■ 本文:
════════════════

R-2021-010
米中貿易摩擦とコロナ禍をきっかけに世界経済およびそれを支えるグローバルのシステムが大きくリセットされようとしている。振り返れば、冷戦終結後の30年間、世界経済は市場経済化によって急速に成長した。とくに、経済成長は新たな技術革新とイノベーションとともに、社会に大きな変革をもたらしている。もっとも重要なイノベーションは産業のデジタル化を軸とするindustry 4.0、すなわち、第4次産業革命であり、それはさらなる飛躍的な経済発展を引き起こそうとしている。問題は制度面の進化が急激なイノベーションに比べ大幅に立ち遅れていることである。

════════════════

■ 収集データ:
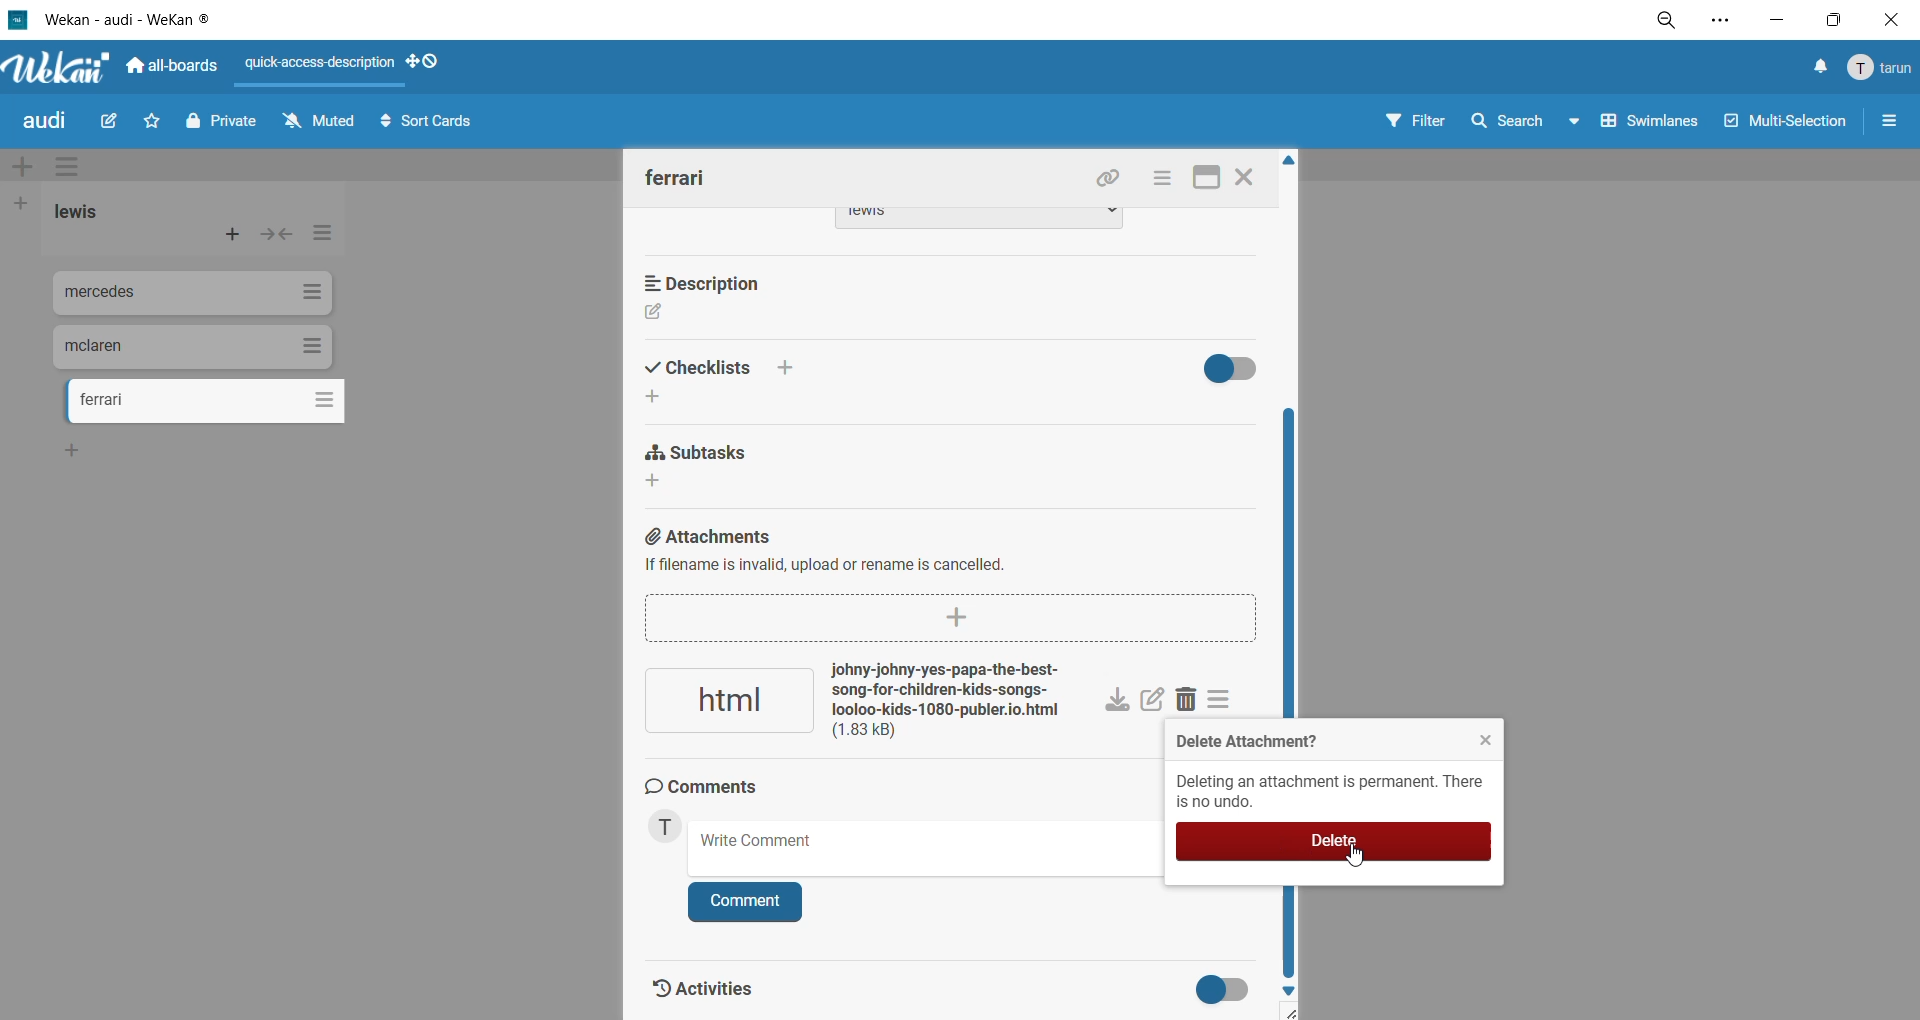 Image resolution: width=1920 pixels, height=1020 pixels. I want to click on download, so click(1119, 702).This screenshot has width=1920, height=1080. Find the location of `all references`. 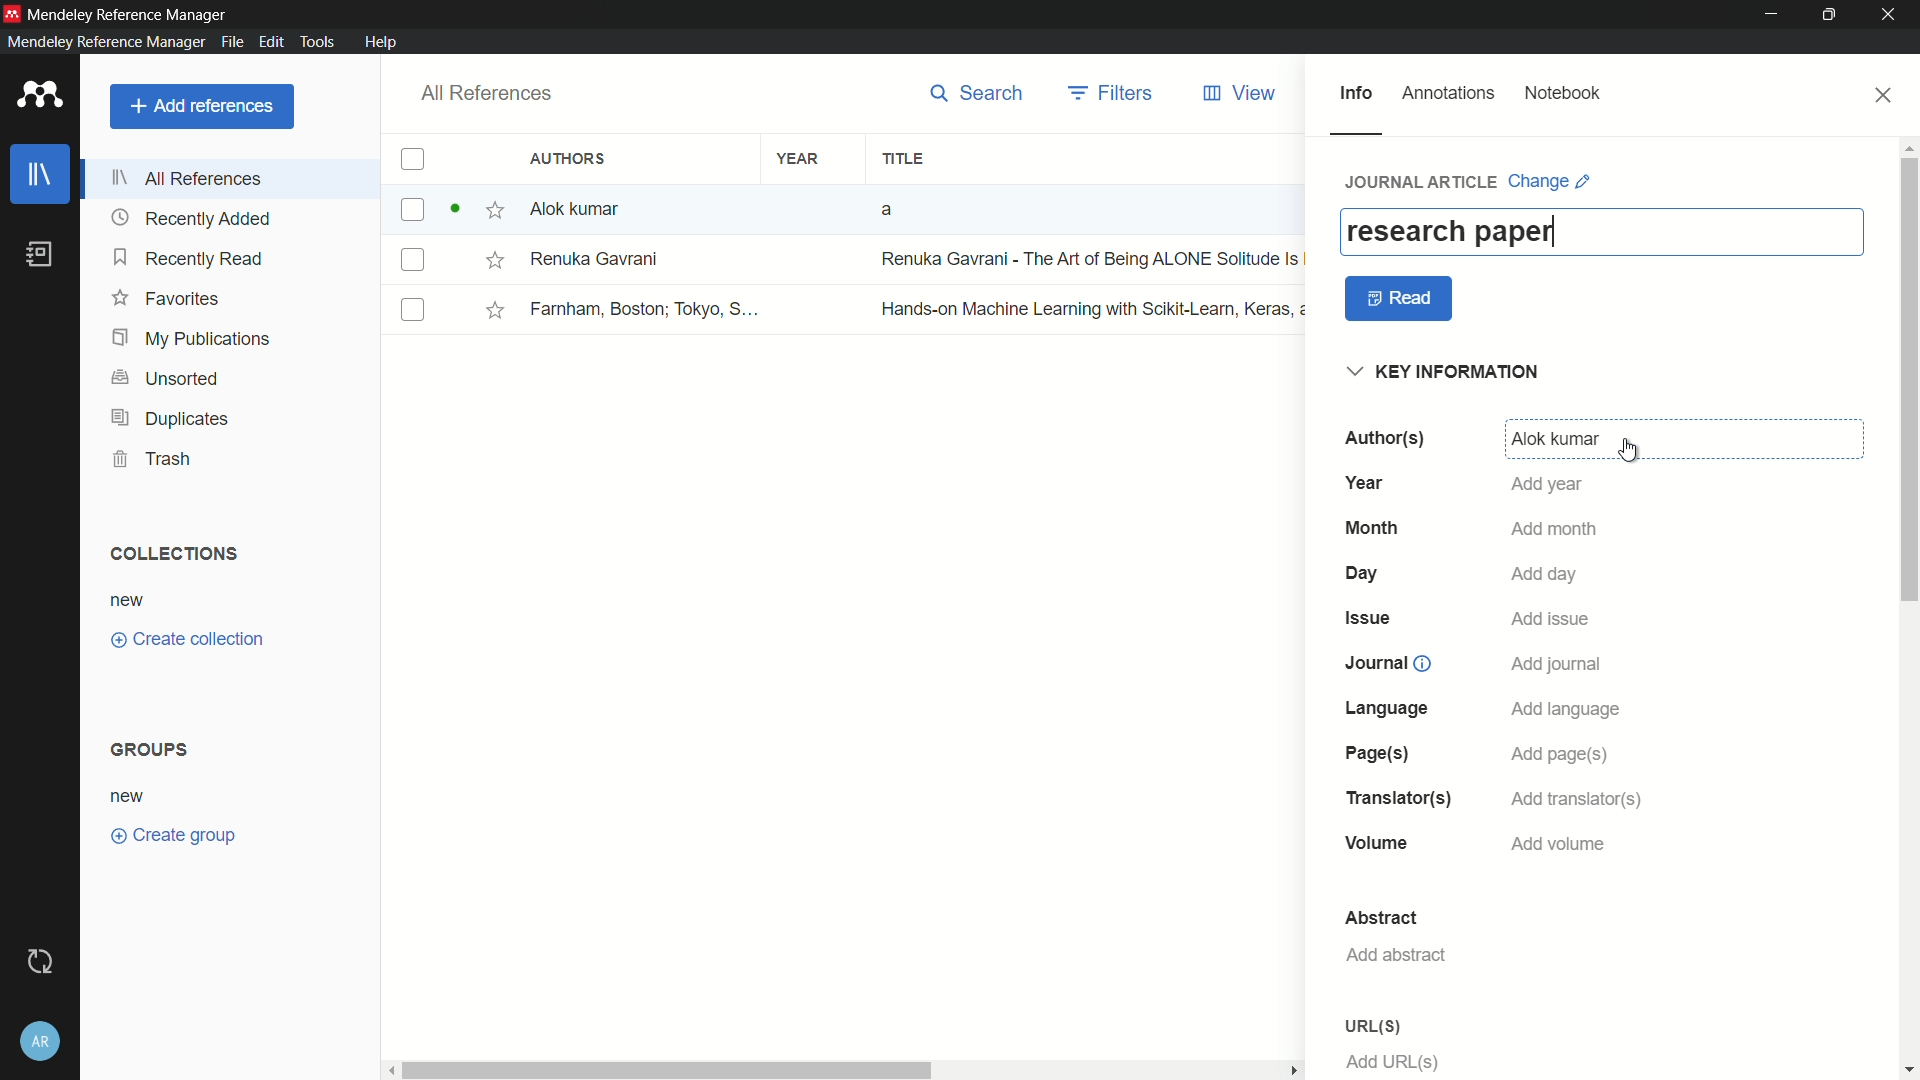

════════════════

■ 課題:
1. 世界経済についての本文では、もっとも重要なイノベーションは何だとされているか。
2. 世界経済についての本文を、最後の文のあとから書き継ぎなさい。

■ 解答一覧:
1. 産業のデジタル化を軸とするindustry 4.0、すなわち第4次産業革命である。

2.
グローバル社会の制度面の進化とは、社会と技術の進化にともなって、そのルール化とガバナンスを強化すると同時に、国際協調を促していくことである。しかし、グローバル社会の現実をみれば、世界のリーダー役を務めてきたアメリカの経済力は近年、相対的に弱体化し、それに対して、中国などの新興国家が急速に台頭している。このままいけば、国際社会では、リーダーが不在となり、これからの時代は古代中国のように群雄割拠になっていく可能性が高い。
一部の経済学者には前世紀末からいわれていることだが、21世紀はアジアの世紀である。この予言が正しければ、次の課題はだれが21世紀のリーダーになるかである。現実問題として、中国の経済力は急速に強くなり、遅くとも2030年までに中国の名目GDPはアメリカを追い抜いて世界一になるといわれている。
中国の経済規模がほんとうに2030年までに世界一になれるかについてはもう少し精査する必要があるが、仮に中国が世界の最強国になったところで、民主主義の国々が専制政治の中国を世界のリーダーとして受け入れるのだろうか。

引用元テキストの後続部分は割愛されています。